Living on Maui all my life it was something I have never seen before. Finally, Hawaiians are waking up and realizing that they have to put their commitment on the line. We must not agree to uphold the rules of this government that occupied our land and impose western laws foreign to us. These lands that the airport is built on are so-called Ceded Lands (lands that were never actually ceded, but were taken from the Queen and her Government during the "overthrow" and purported annexation). The organizers of this protest must realize that we must talk up and be vocal and it is not their job to enforce the rules of the airport, which confined us in boxes and places where we could not make contact with the incoming or outgoing tourist. The airport personnel from Oahu even told us that we could not chant, sing or pray. It is a constitutional right under their own laws and I reminded them of that and sang and chanted as they spoke to me.

Throughout these last hundred or so years of our history we have been silent. We allowed the "great white fathers" to pollute, bomb and cover our land with concrete in the name of their holy law and now they want to use this same law to take away our cultural and spiritual rights that were given to us by the Kupuna Kahiko (ancient elders) thousand of years ago. We must Ku'e (resist) in the loudest voice and insist that we are heard now. We cannot wait any longer because if we do our children and grandchildren will suffer as we have.

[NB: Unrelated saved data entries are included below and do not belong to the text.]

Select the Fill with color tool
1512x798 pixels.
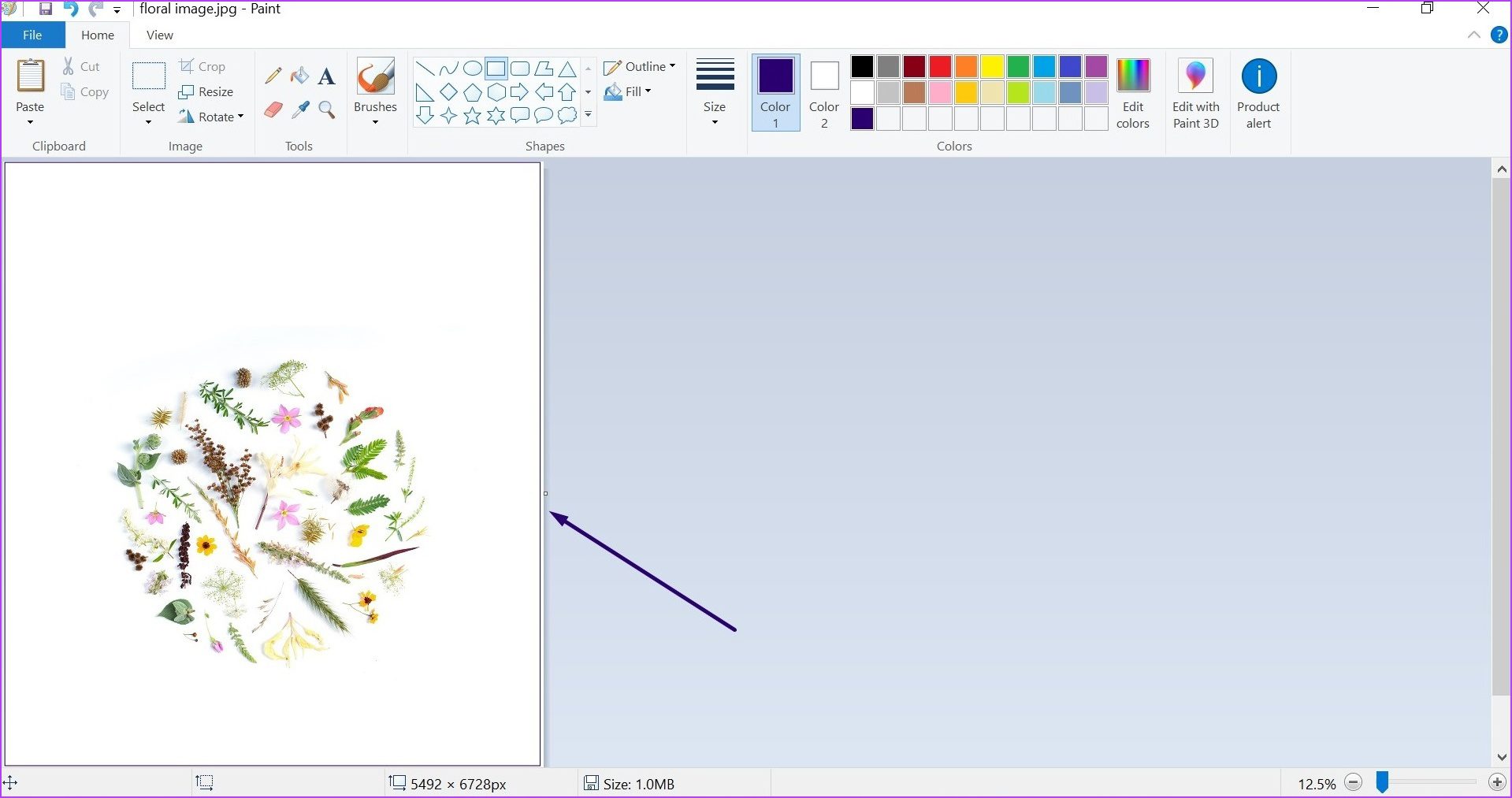click(300, 76)
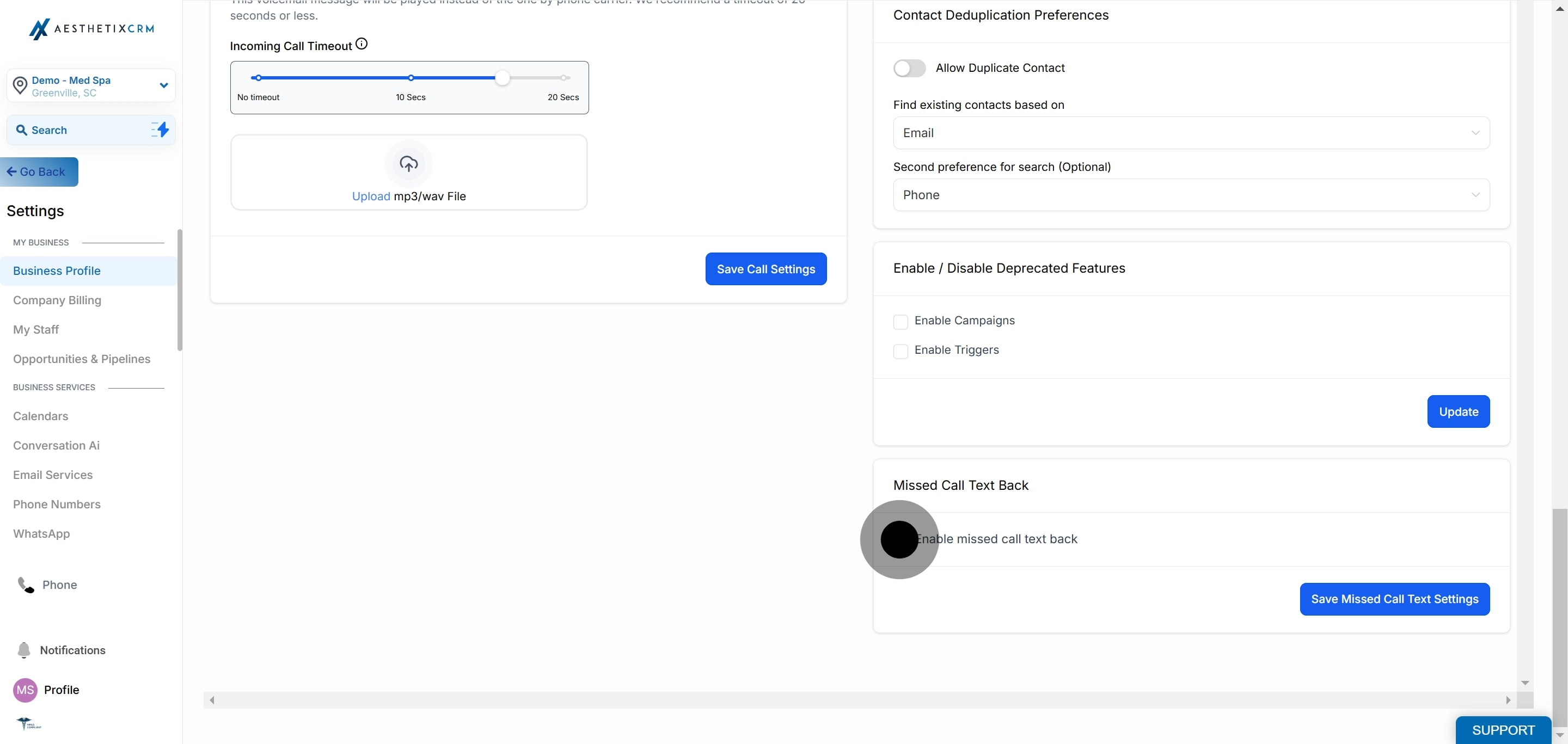Expand the Demo - Med Spa location dropdown
Viewport: 1568px width, 744px height.
(163, 86)
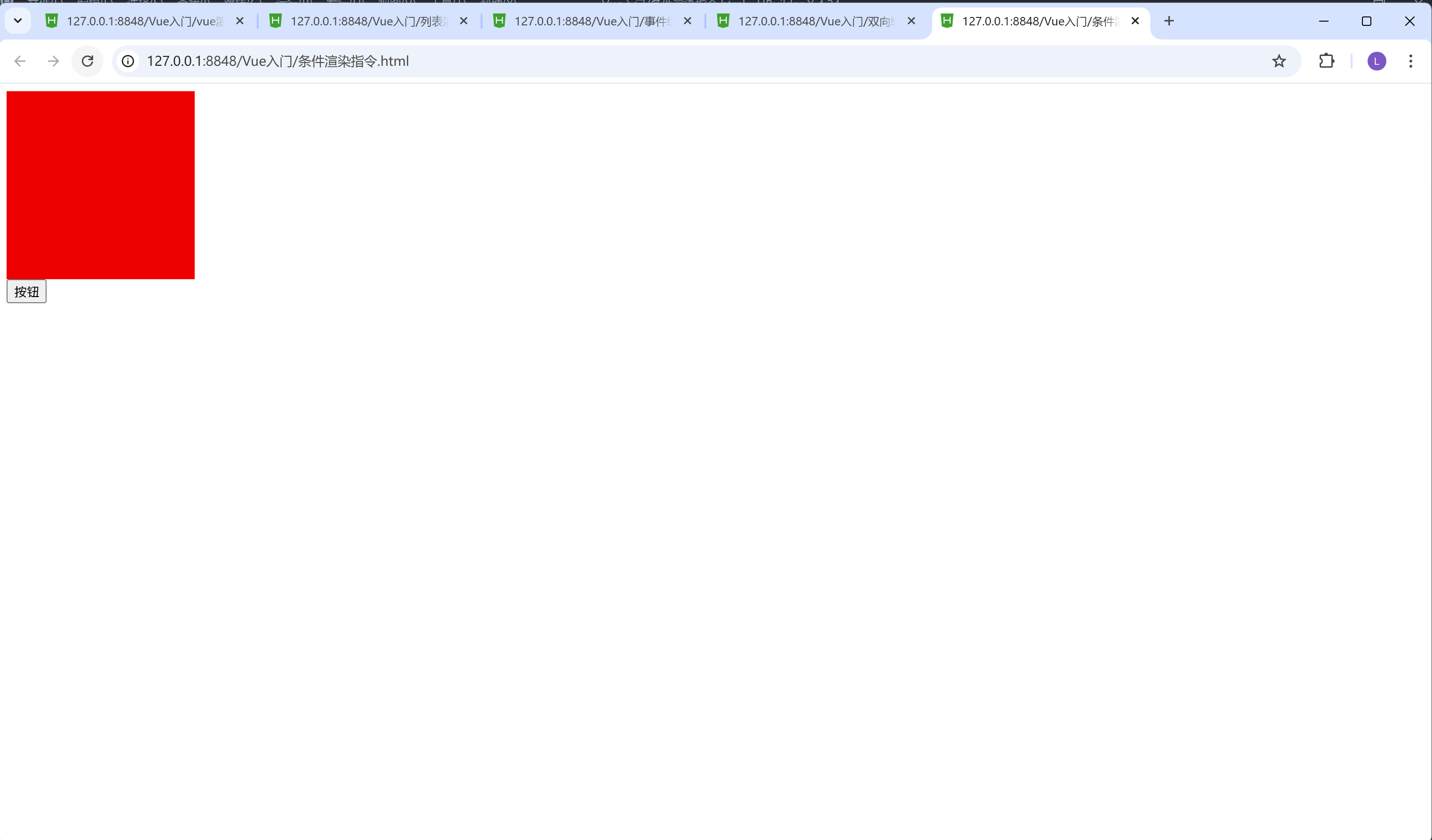Bookmark this page with star icon
Viewport: 1432px width, 840px height.
(1279, 61)
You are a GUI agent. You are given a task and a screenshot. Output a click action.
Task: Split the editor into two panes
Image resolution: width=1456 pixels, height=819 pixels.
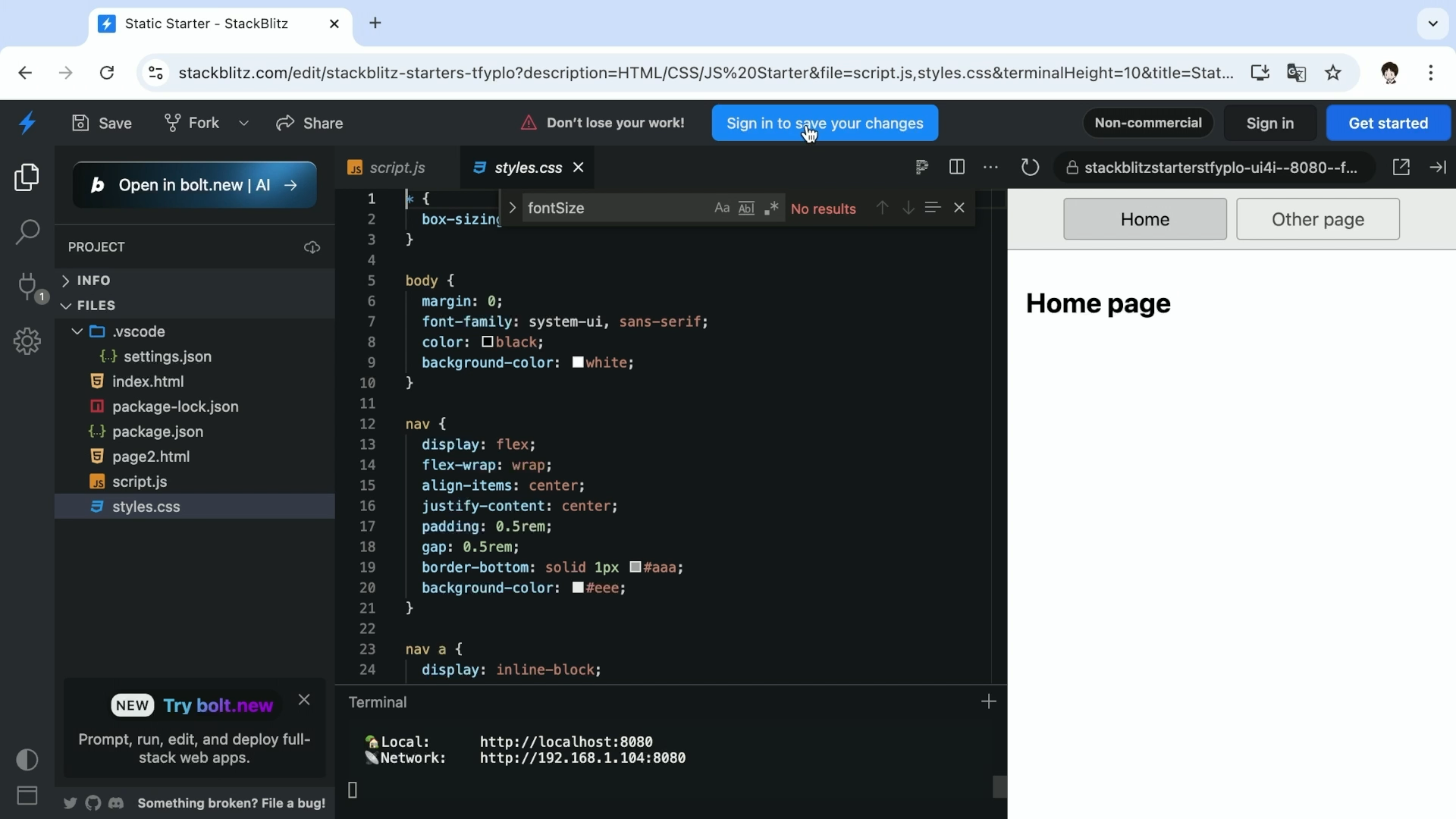point(957,167)
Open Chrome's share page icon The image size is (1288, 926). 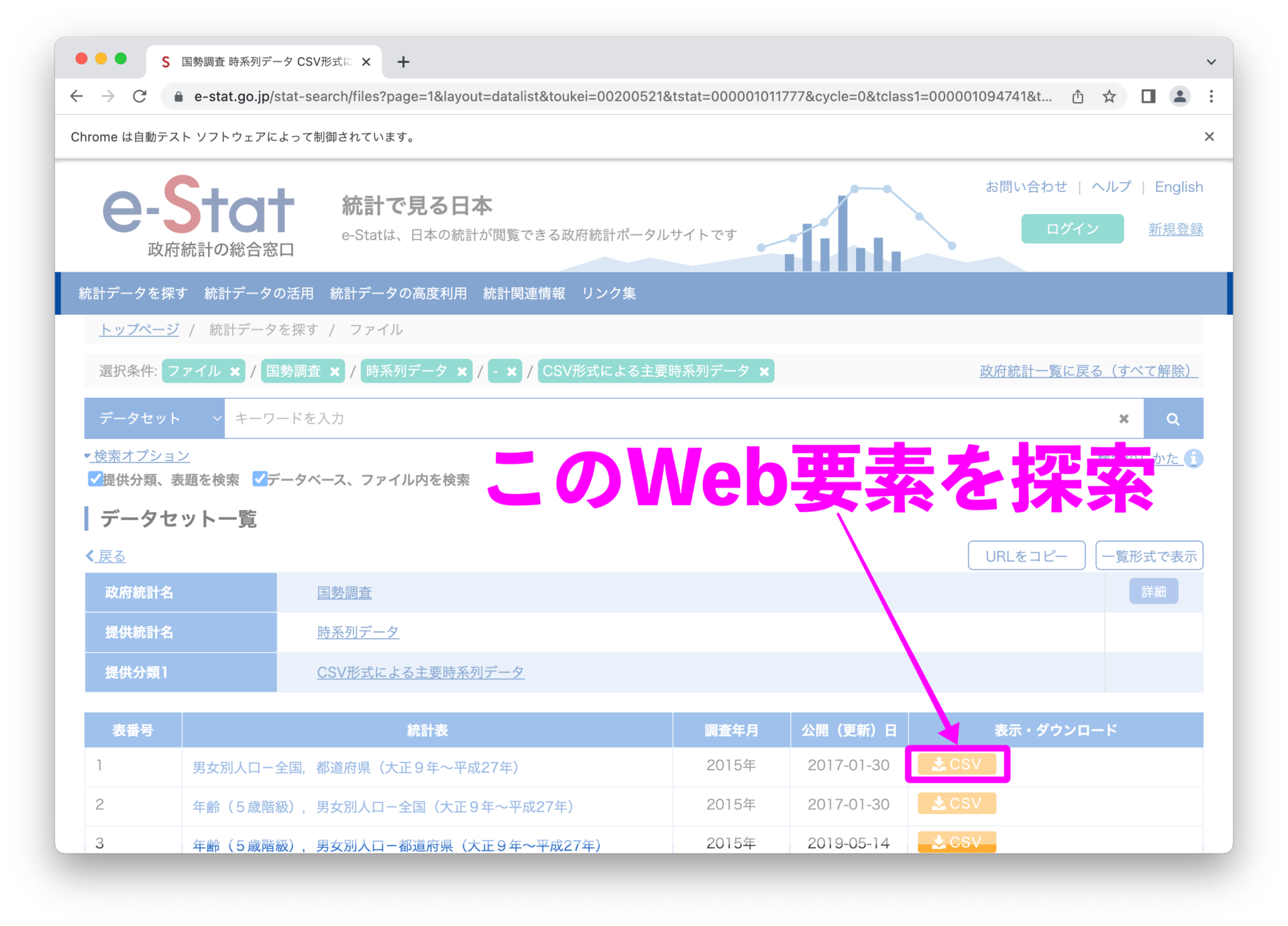point(1077,97)
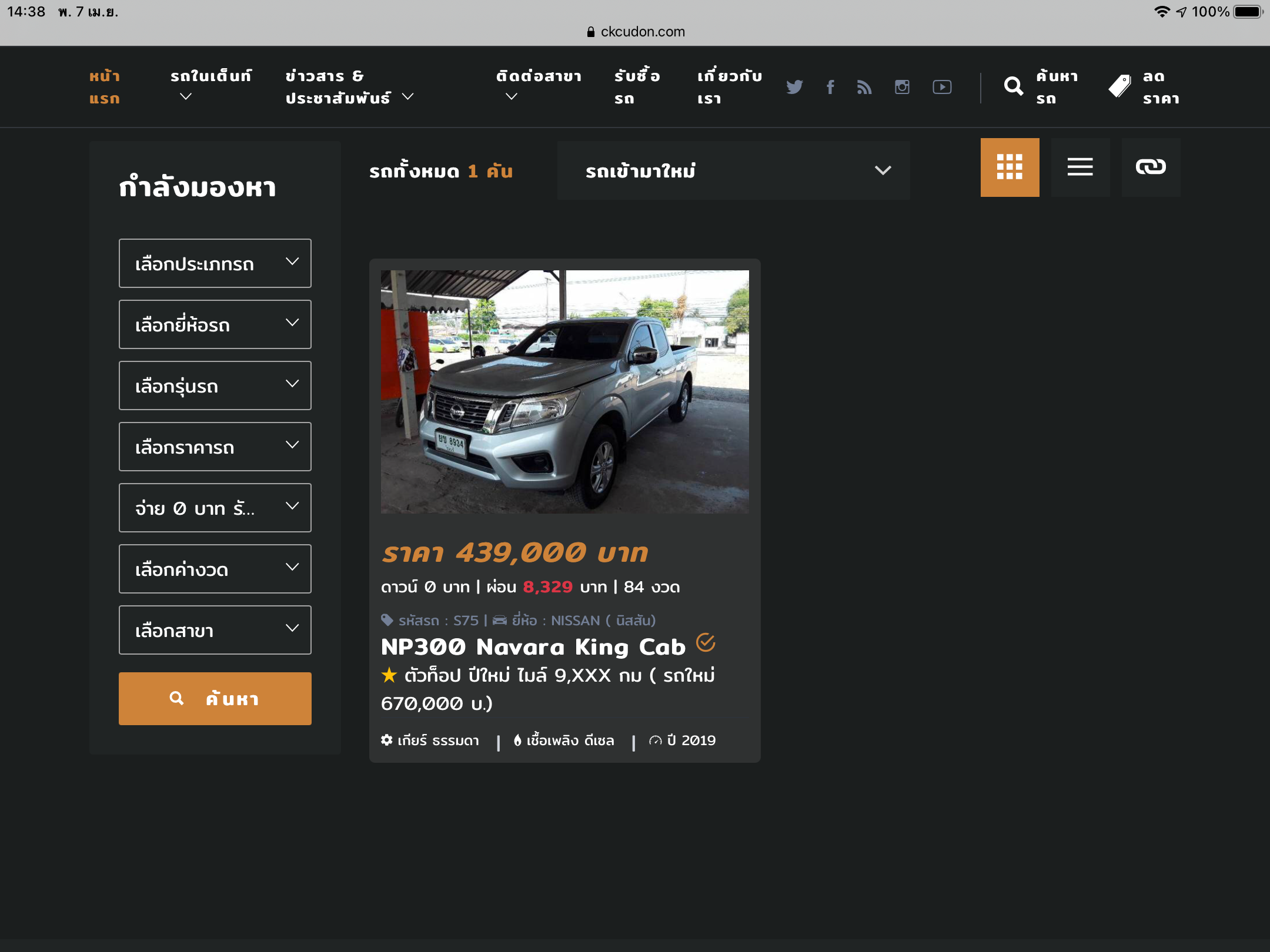Click the search magnifier icon in header
This screenshot has width=1270, height=952.
pos(1013,87)
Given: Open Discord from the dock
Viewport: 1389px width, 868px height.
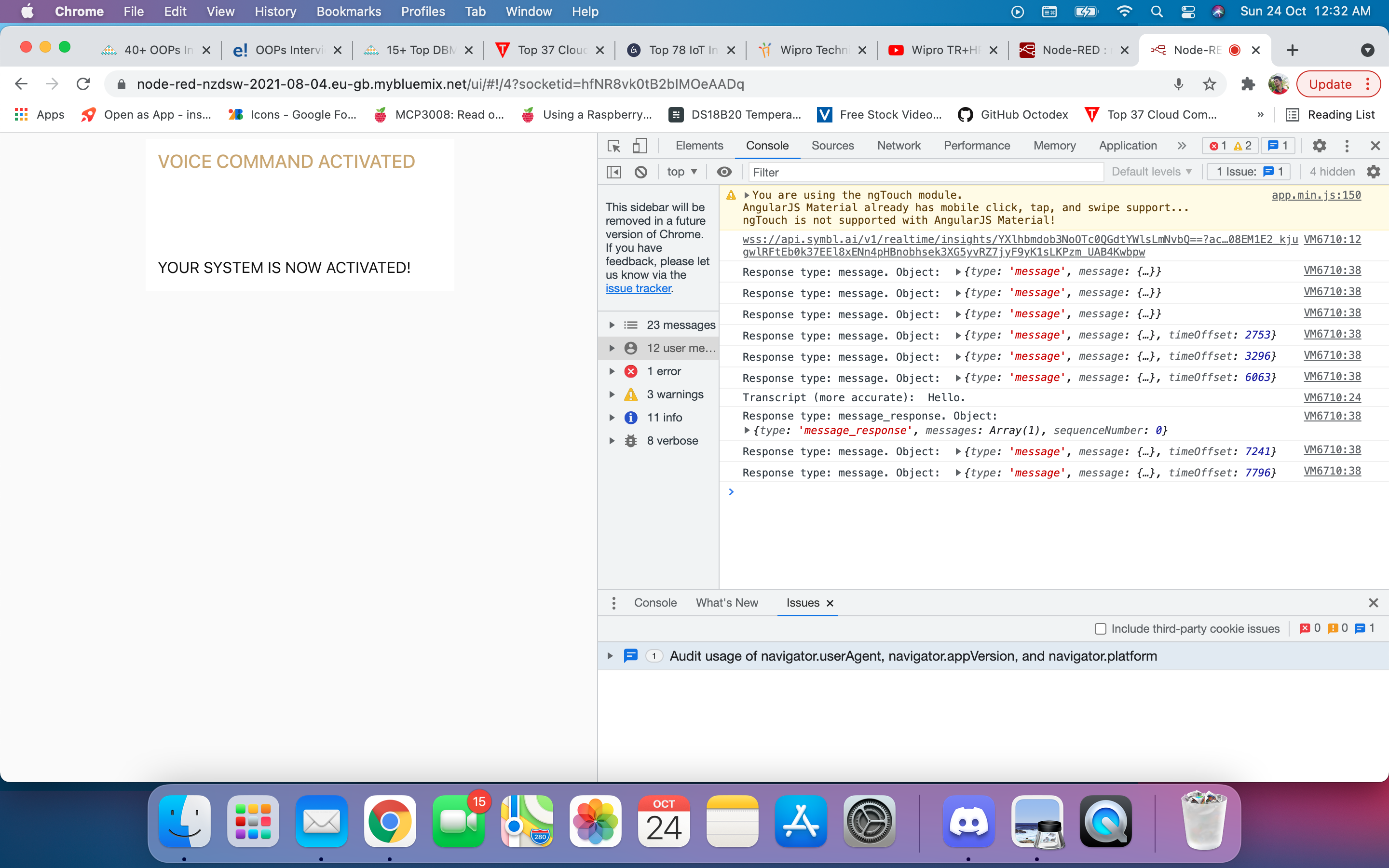Looking at the screenshot, I should click(x=968, y=822).
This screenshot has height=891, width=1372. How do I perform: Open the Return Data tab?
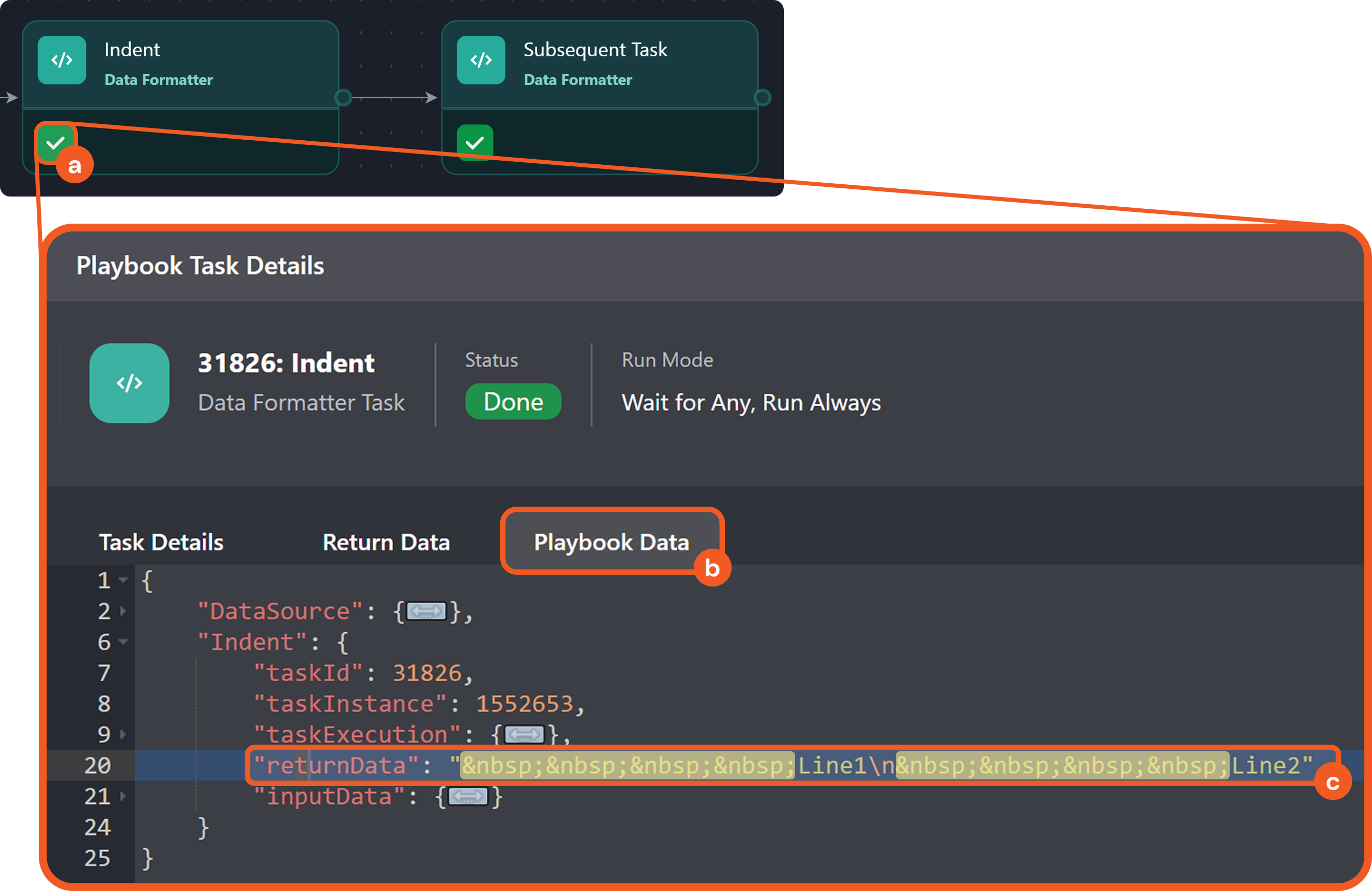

Tourism is our major resource and the airports are where they all have to pass to reach these islands. It is an international venue as people come from all over the world through the airports. This is where we must make a stand. The tourist must know that although Maui is the number 1 island in the world, which they call "paradise", the native people of Hawaii make up the social ills of these islands and are very unhappy in this land that is the basis of our culture. Inu ikawai awa awa (drink the bitter water) and unite, KU'E.